Camané, nome artístico de Carlos Manuel Moutinho Paiva dos Santos (20 de dezembro de 1966, Oeiras, Portugal) é um cantor português conhecido por ser uma das mais destacadas vozes masculinas do fado.

Ainda jovem, começa a cantar e a gravar, influenciado pelo meio familiar. Em 1979, aos 13 anos de idade, vence a Grande Noite do Fado, que lhe abre portas para participações em várias produções teatrais de Filipe la Feria na década seguinte, como “Grande Noite”, “Maldita Cocaína” e “Cabaret”.

O primeiro disco mais sério, “Uma Noite de Fados”, sai em 1995. Gravado no Palácio das Alcáçovas, em Lisboa, dá início a uma longa colaboração com José Mário Branco, como produtor.

Para além do fado, o cantor tem feito incursões noutros géneros musicais. Em 2005, abordou compositores brasileiros como Vinicius de Moraes no espetáculo “Outras Canções”, no Teatro S. Luiz, em Lisboa.

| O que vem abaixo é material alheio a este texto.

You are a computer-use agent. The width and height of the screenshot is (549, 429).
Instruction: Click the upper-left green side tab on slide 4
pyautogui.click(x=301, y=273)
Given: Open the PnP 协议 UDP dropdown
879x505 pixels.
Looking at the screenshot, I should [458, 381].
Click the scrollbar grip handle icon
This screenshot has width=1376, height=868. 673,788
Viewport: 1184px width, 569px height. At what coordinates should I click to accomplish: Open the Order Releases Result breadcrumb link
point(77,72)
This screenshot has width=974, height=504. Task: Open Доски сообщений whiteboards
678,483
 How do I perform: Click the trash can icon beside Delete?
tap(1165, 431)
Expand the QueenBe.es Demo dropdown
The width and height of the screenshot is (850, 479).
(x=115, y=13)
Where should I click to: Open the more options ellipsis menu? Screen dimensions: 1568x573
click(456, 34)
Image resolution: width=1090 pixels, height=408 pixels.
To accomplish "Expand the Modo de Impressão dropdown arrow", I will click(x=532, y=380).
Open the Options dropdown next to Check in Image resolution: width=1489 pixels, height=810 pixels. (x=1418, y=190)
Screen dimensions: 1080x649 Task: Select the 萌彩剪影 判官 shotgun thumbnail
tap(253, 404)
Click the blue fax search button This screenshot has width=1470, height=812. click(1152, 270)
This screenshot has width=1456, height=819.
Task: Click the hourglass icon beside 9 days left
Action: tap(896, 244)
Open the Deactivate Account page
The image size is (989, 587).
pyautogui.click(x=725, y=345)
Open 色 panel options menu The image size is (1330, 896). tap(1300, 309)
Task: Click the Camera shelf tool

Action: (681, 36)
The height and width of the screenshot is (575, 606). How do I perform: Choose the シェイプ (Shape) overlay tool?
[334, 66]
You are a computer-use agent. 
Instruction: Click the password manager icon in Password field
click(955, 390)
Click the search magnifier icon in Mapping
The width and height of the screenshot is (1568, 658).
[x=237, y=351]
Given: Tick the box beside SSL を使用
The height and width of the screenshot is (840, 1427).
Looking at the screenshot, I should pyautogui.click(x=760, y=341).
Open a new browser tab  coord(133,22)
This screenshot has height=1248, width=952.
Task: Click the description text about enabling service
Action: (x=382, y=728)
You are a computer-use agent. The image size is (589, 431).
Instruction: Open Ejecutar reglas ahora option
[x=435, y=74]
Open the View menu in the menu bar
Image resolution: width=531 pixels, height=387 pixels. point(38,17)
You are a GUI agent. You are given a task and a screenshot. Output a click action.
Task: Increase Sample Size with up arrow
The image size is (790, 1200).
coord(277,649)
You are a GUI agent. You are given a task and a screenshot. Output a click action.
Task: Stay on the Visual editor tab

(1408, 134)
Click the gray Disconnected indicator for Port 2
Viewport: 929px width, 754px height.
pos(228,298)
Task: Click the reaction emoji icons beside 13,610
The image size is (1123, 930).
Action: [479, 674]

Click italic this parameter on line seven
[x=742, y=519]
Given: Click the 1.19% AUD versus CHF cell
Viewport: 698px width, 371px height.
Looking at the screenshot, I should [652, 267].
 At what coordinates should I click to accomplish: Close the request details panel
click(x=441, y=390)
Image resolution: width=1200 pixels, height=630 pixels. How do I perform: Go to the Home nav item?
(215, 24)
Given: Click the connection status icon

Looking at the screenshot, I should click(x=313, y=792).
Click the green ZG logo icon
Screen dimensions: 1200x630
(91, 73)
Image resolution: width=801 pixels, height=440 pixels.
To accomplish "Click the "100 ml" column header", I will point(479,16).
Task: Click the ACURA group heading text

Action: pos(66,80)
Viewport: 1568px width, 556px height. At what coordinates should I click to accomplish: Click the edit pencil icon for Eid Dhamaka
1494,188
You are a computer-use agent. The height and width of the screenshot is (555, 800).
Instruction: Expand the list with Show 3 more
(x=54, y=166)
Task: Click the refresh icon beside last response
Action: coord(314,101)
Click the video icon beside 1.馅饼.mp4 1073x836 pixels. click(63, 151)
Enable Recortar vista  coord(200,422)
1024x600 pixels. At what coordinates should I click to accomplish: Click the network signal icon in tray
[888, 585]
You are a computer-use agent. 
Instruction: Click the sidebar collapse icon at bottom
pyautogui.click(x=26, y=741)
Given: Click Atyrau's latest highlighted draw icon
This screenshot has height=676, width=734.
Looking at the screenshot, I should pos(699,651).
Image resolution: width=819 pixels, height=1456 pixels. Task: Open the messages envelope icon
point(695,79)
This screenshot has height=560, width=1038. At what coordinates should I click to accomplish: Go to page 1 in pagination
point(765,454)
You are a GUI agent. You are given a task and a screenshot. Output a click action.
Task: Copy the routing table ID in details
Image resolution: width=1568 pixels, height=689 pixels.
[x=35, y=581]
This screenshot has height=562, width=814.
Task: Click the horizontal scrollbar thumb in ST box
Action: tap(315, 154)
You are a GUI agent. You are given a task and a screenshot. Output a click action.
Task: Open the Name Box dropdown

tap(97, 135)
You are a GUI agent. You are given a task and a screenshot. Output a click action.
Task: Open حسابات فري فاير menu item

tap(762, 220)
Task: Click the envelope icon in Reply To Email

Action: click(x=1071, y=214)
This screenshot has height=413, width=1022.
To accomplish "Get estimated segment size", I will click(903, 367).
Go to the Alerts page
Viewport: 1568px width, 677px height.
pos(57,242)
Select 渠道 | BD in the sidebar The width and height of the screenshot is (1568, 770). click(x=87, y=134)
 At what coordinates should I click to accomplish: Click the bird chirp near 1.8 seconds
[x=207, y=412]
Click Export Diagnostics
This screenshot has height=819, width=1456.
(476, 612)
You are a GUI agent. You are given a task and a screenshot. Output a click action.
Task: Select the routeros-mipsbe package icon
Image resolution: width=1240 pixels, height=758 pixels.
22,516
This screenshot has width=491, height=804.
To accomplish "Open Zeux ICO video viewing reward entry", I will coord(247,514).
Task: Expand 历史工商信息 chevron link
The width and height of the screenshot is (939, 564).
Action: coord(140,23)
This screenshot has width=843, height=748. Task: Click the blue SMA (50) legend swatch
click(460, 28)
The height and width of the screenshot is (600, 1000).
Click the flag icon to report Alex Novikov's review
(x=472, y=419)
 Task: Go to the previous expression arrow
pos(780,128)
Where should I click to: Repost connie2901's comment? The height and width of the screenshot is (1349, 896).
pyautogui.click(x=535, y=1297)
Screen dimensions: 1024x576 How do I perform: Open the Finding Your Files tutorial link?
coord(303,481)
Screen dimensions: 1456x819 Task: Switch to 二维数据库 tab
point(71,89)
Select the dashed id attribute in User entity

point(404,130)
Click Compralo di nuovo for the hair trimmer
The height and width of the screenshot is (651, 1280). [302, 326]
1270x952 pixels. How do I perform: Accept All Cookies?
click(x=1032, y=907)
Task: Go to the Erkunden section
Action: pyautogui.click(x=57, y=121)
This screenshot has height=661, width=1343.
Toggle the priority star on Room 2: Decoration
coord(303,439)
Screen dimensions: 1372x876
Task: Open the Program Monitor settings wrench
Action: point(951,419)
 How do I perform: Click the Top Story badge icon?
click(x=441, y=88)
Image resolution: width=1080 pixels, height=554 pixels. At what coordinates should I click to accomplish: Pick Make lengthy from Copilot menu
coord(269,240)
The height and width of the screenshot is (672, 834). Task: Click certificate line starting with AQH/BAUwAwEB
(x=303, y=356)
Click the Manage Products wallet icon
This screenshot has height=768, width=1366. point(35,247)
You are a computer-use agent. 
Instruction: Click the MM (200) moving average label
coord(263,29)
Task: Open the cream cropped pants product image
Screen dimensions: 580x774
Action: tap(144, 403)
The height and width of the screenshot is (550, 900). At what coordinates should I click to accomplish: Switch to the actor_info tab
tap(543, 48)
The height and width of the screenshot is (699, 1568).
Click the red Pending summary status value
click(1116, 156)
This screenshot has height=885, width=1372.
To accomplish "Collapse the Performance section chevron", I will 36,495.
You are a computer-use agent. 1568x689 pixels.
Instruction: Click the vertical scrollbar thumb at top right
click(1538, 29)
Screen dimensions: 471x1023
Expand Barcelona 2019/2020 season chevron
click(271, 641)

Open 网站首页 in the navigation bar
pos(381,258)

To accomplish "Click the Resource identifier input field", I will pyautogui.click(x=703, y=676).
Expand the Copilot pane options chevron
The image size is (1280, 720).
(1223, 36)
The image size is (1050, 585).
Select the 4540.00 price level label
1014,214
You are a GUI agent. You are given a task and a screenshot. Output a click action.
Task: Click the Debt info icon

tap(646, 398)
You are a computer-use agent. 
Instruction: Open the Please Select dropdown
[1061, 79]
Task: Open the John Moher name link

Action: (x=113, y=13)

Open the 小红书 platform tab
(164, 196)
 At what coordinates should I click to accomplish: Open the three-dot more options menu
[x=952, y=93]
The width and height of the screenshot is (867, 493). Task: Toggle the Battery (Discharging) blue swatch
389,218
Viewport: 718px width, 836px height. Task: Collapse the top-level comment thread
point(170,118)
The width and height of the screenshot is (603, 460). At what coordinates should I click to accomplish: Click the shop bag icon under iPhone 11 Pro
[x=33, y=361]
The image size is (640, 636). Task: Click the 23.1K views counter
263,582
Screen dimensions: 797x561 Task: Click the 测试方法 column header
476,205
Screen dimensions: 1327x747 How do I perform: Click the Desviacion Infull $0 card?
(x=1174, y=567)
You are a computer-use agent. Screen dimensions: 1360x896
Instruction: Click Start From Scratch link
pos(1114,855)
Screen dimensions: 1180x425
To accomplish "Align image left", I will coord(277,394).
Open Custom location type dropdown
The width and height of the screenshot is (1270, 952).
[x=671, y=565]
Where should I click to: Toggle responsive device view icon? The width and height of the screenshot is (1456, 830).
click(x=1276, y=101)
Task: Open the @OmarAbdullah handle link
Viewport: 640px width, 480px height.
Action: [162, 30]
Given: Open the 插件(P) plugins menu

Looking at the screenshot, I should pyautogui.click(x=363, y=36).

Em 2014, atuou no Festival Île de France, em Paris, numa homenagem a Cesária Évora, acompanhado pelos músicos da cantora cabo-verdiana.

Enquadrou ainda o projeto Humanos, com Manuela Azevedo e David Fonseca, que recuperou canções de António Variações 20 anos após a morte do cantautor, em 2004.